’s Ochtends vroeg begint ’t al, waar ’t toentertijd, de periode waar ’t me aan doet denken, zich eerder in ’t begin van de avond aankondigde. Als ik voorbereidingen trof de stad in te trekken. Als de 1e gedachten zich voordeden over wie ik mogelijk tegen zou komen daar, of ze me zouden zien & genegen waren woorden met me te wisselen. Slechts een enkele keer had ik daarbij al fantasieën van zoenen, misschien zelfs van seks. Maar dan begon m’n buik te branden, kreeg ik met moeite eten door m’n keel & wist ik dat slechts alcohol de woeste golven in m’n buik tot bedaren kon brengen. Maar dat was nog uren te gaan.
Nu dus ’s ochtends vroeg. Door de puberale associatie van dat weeë branden van m’n maag ontstaat ’t idee dat er vandaag iets gaat gebeuren. De zenuwen zitten bij mij immers in die regionen verstopt, m’n vermoedens & intuïtieve vooraankondigingen ook.
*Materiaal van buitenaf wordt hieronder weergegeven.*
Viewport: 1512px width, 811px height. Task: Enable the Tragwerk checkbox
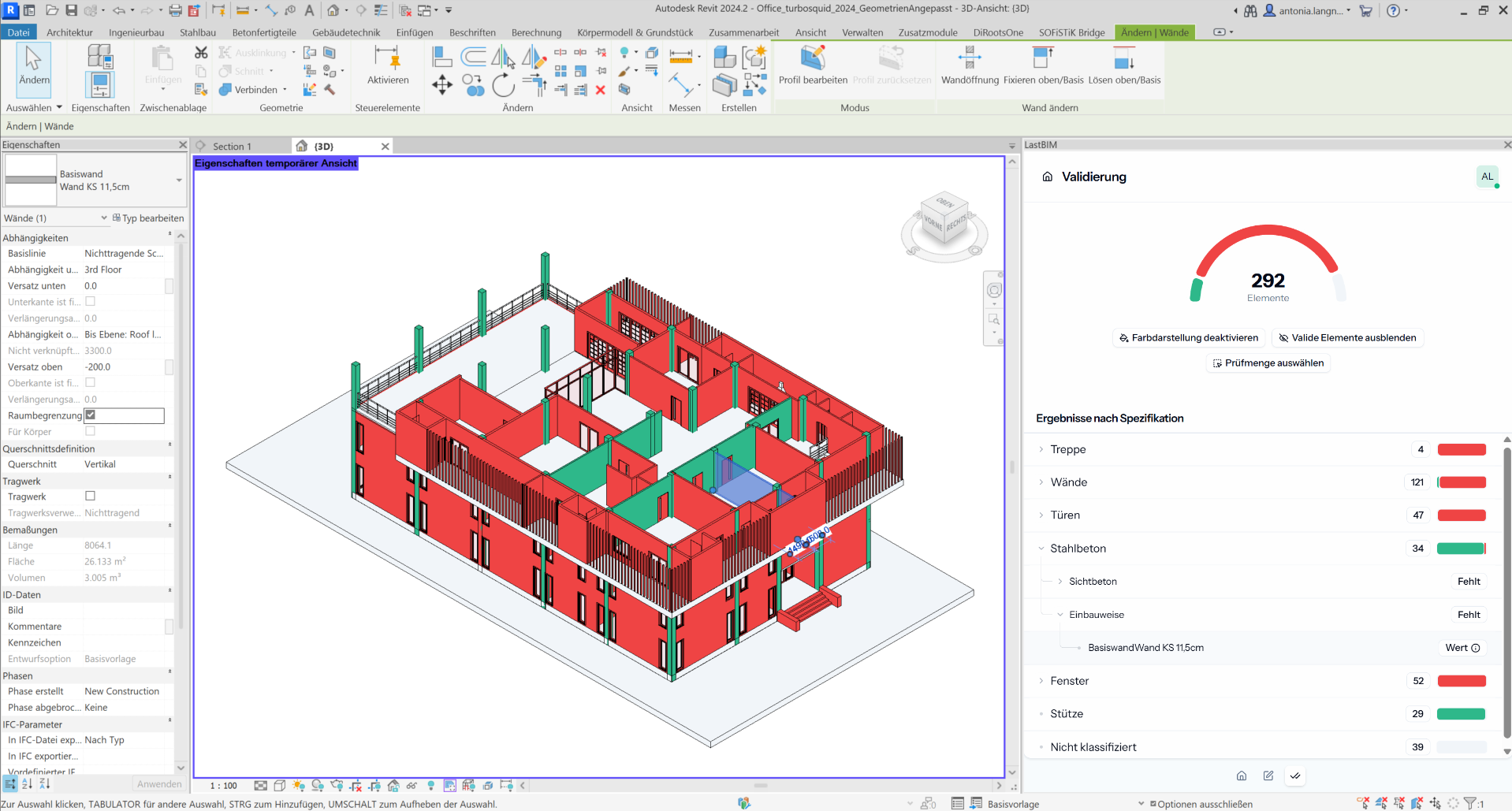tap(91, 497)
Dat heeft god de heer bij mij abusievelijk allemaal in die ronde bal daar midden in m’n lichaam gepropt, hij had geen enkel ander plekje kunnen vinden waar nog ruimte was; halverwege van boven naar beneden coördineert ’t daar m’n stuipen, m’n trillingen, m’n hortende & stotende zuchten en alles wat nog meer oncomfortabel voelt, maar van ongeduldige verwachting schreeuwt & dreint.
O nee, ’t zijn beslist geen vlinders. Maar ’t vertelt mij wel dat er iets te gebeuren staat in de loop van de dag.
Dat ’t niet klopt, dat ik dat inmiddels dondersgoed weet en dat ik er aan ’t eind van de dag niet teleurgesteld over ben, eerder opgelucht, maar dat ’t de volgende ochtend zich weer zal laten gevoelen, dat maakt ’t nog vermoeiender. Ik wil geen pubersensaties door m’n lijf heen voelen walsen. Zeker ook niet ’t gevoel opgedrongen krijgen dat de dag zich niet had ontwikkeld zoals bedoeld.
Daar was ik in gedachten mee bezig toen er op gegeven moment 2 vroegbejaarde amerikaanse dames, vast aan ’t cruisen met een schip & veilig in Amsterdam aangeland, m’n aandacht opeisten. 1 Van de 2 dan. Zij wilde bier, dat voor haar zoon bestemd leek te zijn, met me afrekenen, maar bovenal van me weten of dit iets heel speciaals was, dat wat ze op ’t punt stond te kopen, voor iemand die verstand van bier had, een connaisseur zogezegd.
Maar ik zag tegelijkertijd de andere vrouw staren. Ze tastte mijn handelingen & woorden af. Ik vreesde daardoor voor mijn oprechtheid & routineuze nonchalance in ’t gesprek met haar vriendin & keek haar juist daardoor stuntelig door de bij mij veroorzaakte verlegenheid soms recht in de ogen. Ik kon niet anders, haar ogen keken recht bij mij naar binnen. Zo strak & tegelijkertijd zo berustend dat ik me realiseerde dat ik zo’n blik nog niet eerder had gekend.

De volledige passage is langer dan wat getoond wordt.